During the depression Walter’s father was out of work and he couldn’t get a job when he left school at 14, until he was 15½. His first job was to look after the shoes of a Sydney shop for fifteen shillings. After paying for fares and board he was left with two shillings. The family of three lived on five shillings a week, his mother made everything, pies and bread, and his father grew vegetables. Handouts of groceries were received from the government every now and then, they had to go to the picture show with an order form which they received at the police station. There would be a big line up and they would get gabardine trousers, boots like army boots, and some food. People would come round to buy jewellery and any valuables and gold framed spectacles.

The kerb and guttering down the main street was all done by men on relief work, and the roads were maintained by them. The work was very temporary.

When they played rugby one team would have guernseys and the other would be wearing old sugar bags with holes cut out for armholes.

Tuesdays and Thursdays cattle would be driven up through the town to the slaughter-yard. There would be four or five horses tethered out the front of the pub when they’d finish work. The slaughter-yard would supply butchers at Wombarra, Scarborough and locally with sheep, pigs and cattle. They’d bring the slaughtered meat in a dray with calico bags and leaves over it to keep the flies off. The meat was good, you just had to eat it quick because there was no refrigeration.

When he was a child Walter’s father brought a pianola – and he paid more for that than he did for the house. They used to have some great sing-a-longs in those days. The cinema had a pianola and Beech Pallier had a shooting gallery on the site of the picture show, the Empire Theatre. There was a target down the other end of a tunnel.

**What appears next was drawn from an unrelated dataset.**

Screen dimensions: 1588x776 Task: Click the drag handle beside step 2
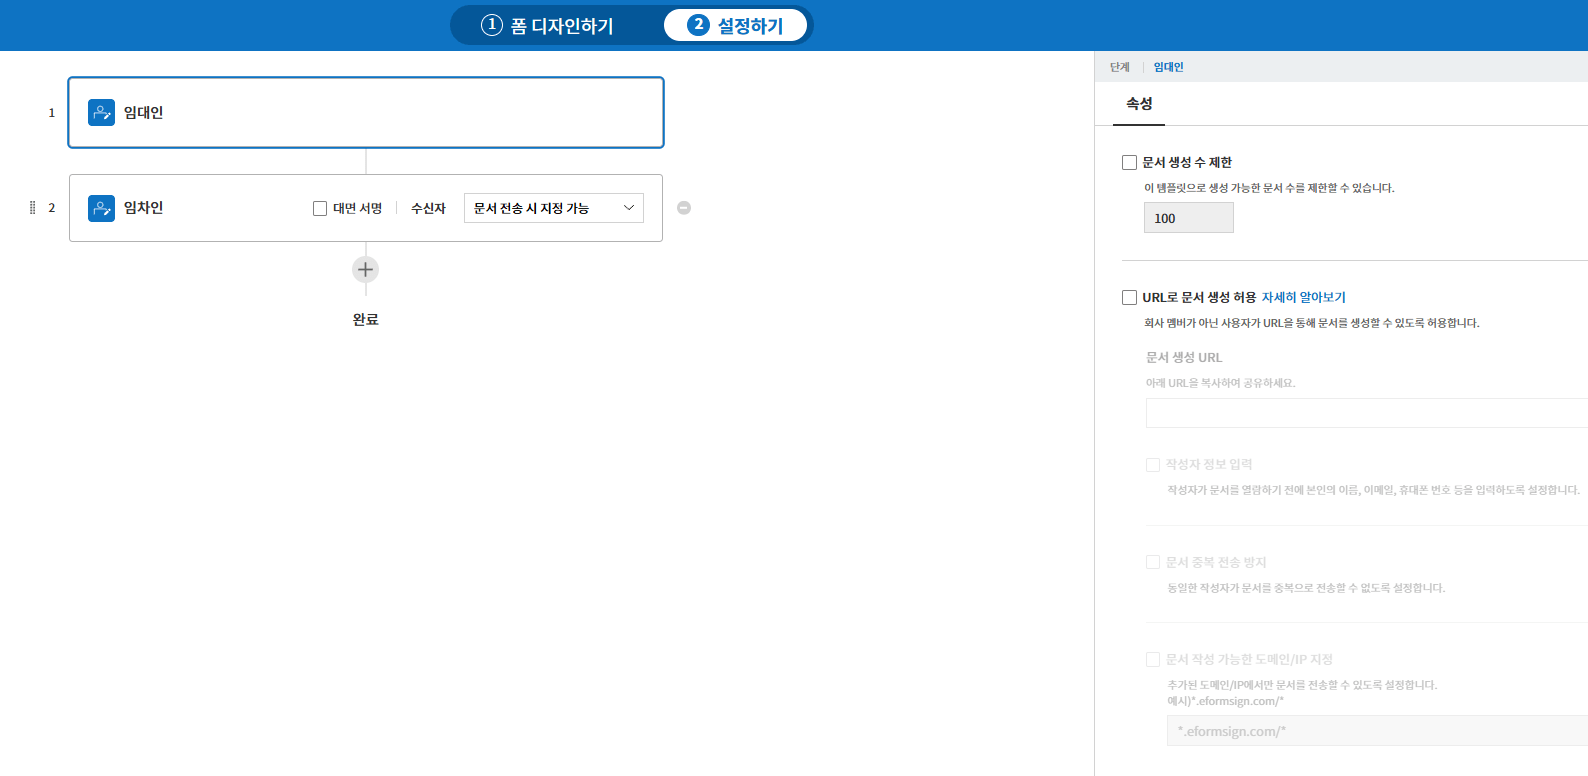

They used to be in the bush a lot as kids, down the creek at the bottom of Short Street and they would walk through to the pit. The crawchies were big in those days; they would get them in the dam and the creek. With a bit of meat on a string, you had to have a lot of patience to draw in the crawchie to catch it before it dropped off.

About 1950 Helensburgh got a water supply. Walter remembered Mrs Charlie Harper, the oldest resident at the time, turning it on, and dancing in the streets. New arrivals to Australia had to do two years’ public work before they could get private work. Doctors, lawyers, all sorts, were digging the trenches for the water for Helensburgh.

The mine came first: “When they got the crib room and urn I went out and got myself a mug and billycan to drink the tea. But it only lasted a week, the tea was so hot and when I got back to work I’d be sweating too much. I was going to throw them away when I left the mine but now they’re in the Historical Society. I was the last bloke down the mine with my own water bottle – ‘cause of the hot tea.

I was the first bloke to drive a shuttle car down the mine in 1950. I drove them for 29 years, better than driving horses and the wages were better. It was still very dirty until about 1965; the big fans would blow the dust away into the ventilating tubes.”

In the older days so many miners were dusted. Walter saw a man drop dead in the street and some were bedridden for 20 years. They got 1,000 pounds in those days to keep them for the rest of their lives. Before compensation the dusted and injured miners got nothing.

When he worked at the time they paid seven shillings and two pence a ton for coal for their use at home, plus the cartage. A concession that the Miners’ Federation won for the workers was that retired miners would get two ton a year free, they just paid cartage.

When his father worked in the mine they paid two shillings and ten pence a fortnight for health care for the family, that included the doctor, the ambulance and Prince Alfred Hospital.